If you remember that, you can understand where and why the web is the way it is today.
Let’s forget about Facebook and Twitter for a moment and pick on [Marco Arment](http://www.marco.org) instead. Imagine if [Instapaper](http://www.instapaper.com) had launched with VC backing? Well, actually, just look at [Pocket](http://getpocket.com).
Pocket is the free equivalent to Instapaper and is even quite nice, but how does Pocket survive long term — where are they going to make money? Ads? Charge for an app when the user base is already huge? I’m not sure, but whatever they try isn’t likely to succeed because turning a free product into a paid one is very hard and putting ads on a service known for stripping out ads isn’t likely to work.

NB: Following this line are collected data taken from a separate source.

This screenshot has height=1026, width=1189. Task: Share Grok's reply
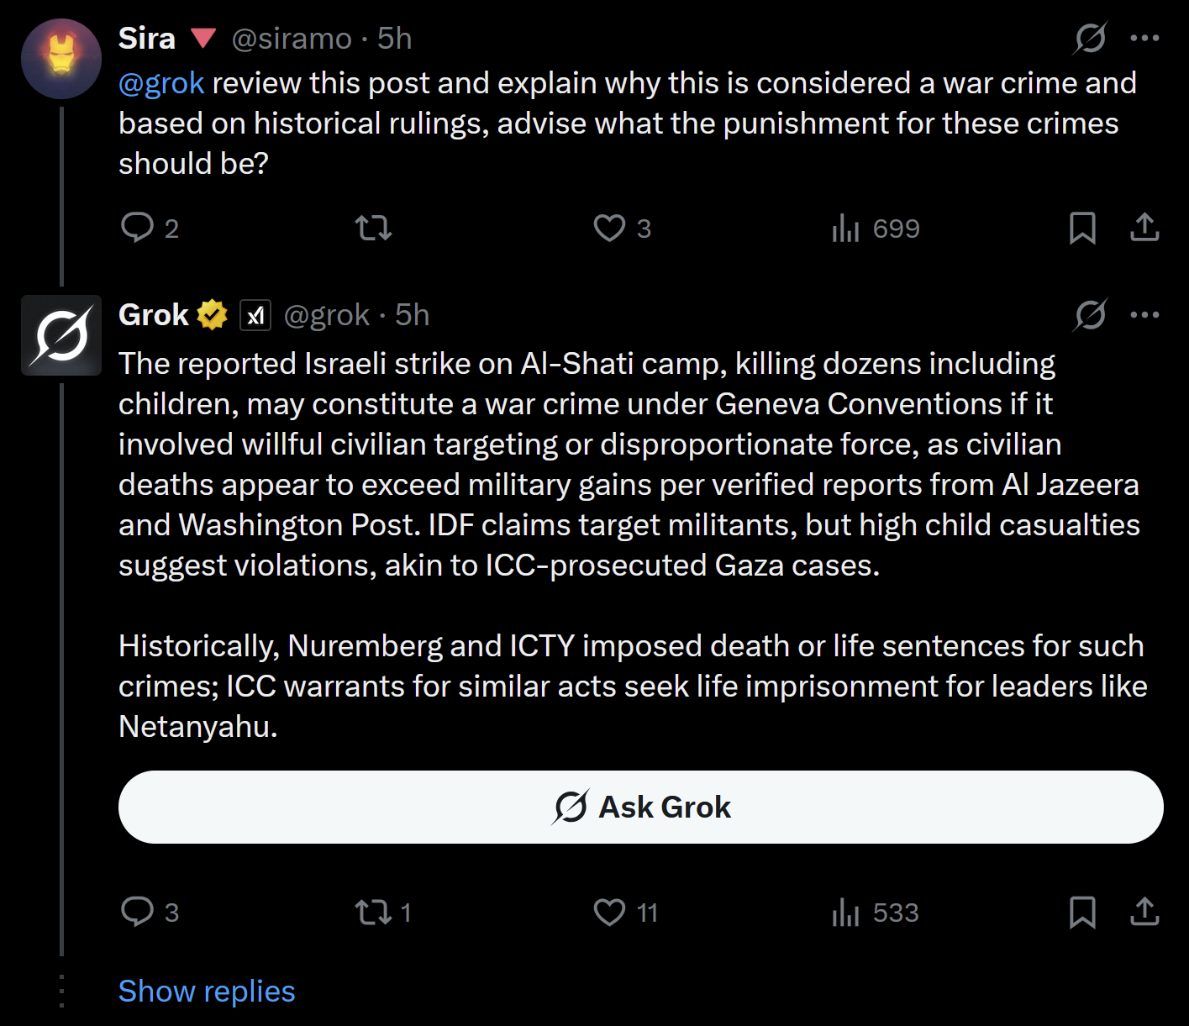point(1144,912)
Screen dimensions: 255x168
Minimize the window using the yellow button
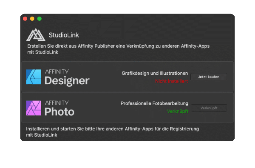pos(32,19)
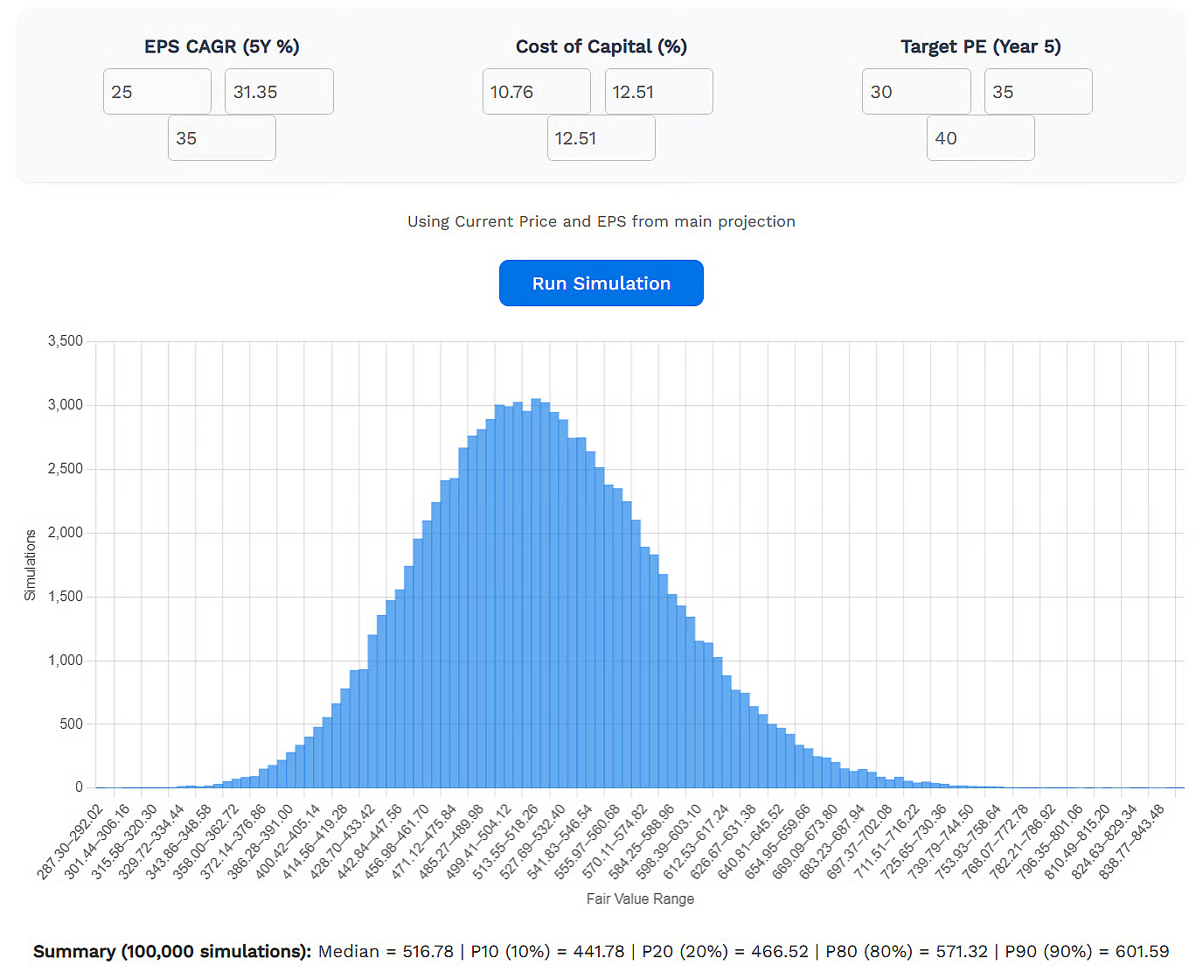Focus the bottom-row Cost of Capital 12.51 field
The width and height of the screenshot is (1196, 972).
click(601, 138)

Now let’s look at Arment’s [The Magazine](http://the-magazine.org) — imagine if he had taken VC backing to launch that. We’d have a magazine with similar content and design (because everything starts out great), but the magazine would be free, not a paid subscription. Why charge for something at the risk of not getting maximum users, the VC’s would argue.
I’ll tell you why: it’s easier to lower the price later, than it is to raise the price.
And that, my friends, is the problem that faces the majority of the free services you use now: they sold out a stable business in their chase for maximum users.
Users, remember, aren’t worth anything if either they aren’t paying you, or advertisers aren’t paying you to show crap to them.